# TASK PROMPT:
The full set of records is to be reproduced verbatim.

# DATASET EXCERPTS:
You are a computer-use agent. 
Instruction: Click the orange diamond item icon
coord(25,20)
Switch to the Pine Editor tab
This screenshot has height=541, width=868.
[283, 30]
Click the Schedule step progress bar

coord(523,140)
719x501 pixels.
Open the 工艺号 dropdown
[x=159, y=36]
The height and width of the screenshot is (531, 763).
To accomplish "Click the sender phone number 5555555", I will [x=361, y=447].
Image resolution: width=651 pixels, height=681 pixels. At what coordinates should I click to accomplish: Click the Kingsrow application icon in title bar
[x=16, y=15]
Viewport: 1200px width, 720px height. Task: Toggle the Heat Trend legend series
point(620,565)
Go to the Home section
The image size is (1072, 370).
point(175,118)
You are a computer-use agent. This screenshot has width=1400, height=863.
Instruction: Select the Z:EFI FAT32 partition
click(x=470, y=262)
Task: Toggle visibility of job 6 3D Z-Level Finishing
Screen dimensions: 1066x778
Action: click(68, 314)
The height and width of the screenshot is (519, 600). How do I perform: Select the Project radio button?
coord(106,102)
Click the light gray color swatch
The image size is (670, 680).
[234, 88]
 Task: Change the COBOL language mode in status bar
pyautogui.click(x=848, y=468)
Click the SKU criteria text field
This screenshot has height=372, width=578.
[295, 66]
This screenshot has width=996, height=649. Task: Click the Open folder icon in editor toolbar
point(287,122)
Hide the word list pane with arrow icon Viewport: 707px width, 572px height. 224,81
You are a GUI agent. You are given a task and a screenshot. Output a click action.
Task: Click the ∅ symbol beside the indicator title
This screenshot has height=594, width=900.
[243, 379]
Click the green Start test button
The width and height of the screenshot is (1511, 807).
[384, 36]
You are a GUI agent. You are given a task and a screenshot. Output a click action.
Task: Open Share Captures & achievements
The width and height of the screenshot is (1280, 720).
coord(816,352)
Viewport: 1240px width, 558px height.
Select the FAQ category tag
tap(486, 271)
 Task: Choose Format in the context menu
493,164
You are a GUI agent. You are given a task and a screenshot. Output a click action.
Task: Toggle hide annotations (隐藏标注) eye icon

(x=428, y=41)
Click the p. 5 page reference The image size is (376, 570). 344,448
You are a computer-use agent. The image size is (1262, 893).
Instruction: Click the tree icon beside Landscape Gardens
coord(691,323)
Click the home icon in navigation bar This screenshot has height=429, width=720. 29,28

# ANSWER SECTION:
You are a computer-use agent. 
Instruction: Click the orange diamond item icon
coord(25,20)
Switch to the Pine Editor tab
This screenshot has height=541, width=868.
[283, 30]
Click the Schedule step progress bar

coord(523,140)
719x501 pixels.
Open the 工艺号 dropdown
[x=159, y=36]
The height and width of the screenshot is (531, 763).
To accomplish "Click the sender phone number 5555555", I will [x=361, y=447].
Image resolution: width=651 pixels, height=681 pixels. At what coordinates should I click to accomplish: Click the Kingsrow application icon in title bar
[x=16, y=15]
Viewport: 1200px width, 720px height. Task: Toggle the Heat Trend legend series
point(620,565)
Go to the Home section
The image size is (1072, 370).
point(175,118)
You are a computer-use agent. This screenshot has width=1400, height=863.
Instruction: Select the Z:EFI FAT32 partition
click(x=470, y=262)
Task: Toggle visibility of job 6 3D Z-Level Finishing
Screen dimensions: 1066x778
Action: click(68, 314)
The height and width of the screenshot is (519, 600). How do I perform: Select the Project radio button?
coord(106,102)
Click the light gray color swatch
The image size is (670, 680).
[234, 88]
 Task: Change the COBOL language mode in status bar
pyautogui.click(x=848, y=468)
Click the SKU criteria text field
This screenshot has height=372, width=578.
[295, 66]
This screenshot has width=996, height=649. Task: Click the Open folder icon in editor toolbar
point(287,122)
Hide the word list pane with arrow icon Viewport: 707px width, 572px height. 224,81
You are a GUI agent. You are given a task and a screenshot. Output a click action.
Task: Click the ∅ symbol beside the indicator title
This screenshot has height=594, width=900.
[243, 379]
Click the green Start test button
The width and height of the screenshot is (1511, 807).
[384, 36]
You are a GUI agent. You are given a task and a screenshot. Output a click action.
Task: Open Share Captures & achievements
The width and height of the screenshot is (1280, 720).
coord(816,352)
Viewport: 1240px width, 558px height.
Select the FAQ category tag
tap(486, 271)
 Task: Choose Format in the context menu
493,164
You are a GUI agent. You are given a task and a screenshot. Output a click action.
Task: Toggle hide annotations (隐藏标注) eye icon

(x=428, y=41)
Click the p. 5 page reference The image size is (376, 570). 344,448
You are a computer-use agent. The image size is (1262, 893).
Instruction: Click the tree icon beside Landscape Gardens
coord(691,323)
Click the home icon in navigation bar This screenshot has height=429, width=720. 29,28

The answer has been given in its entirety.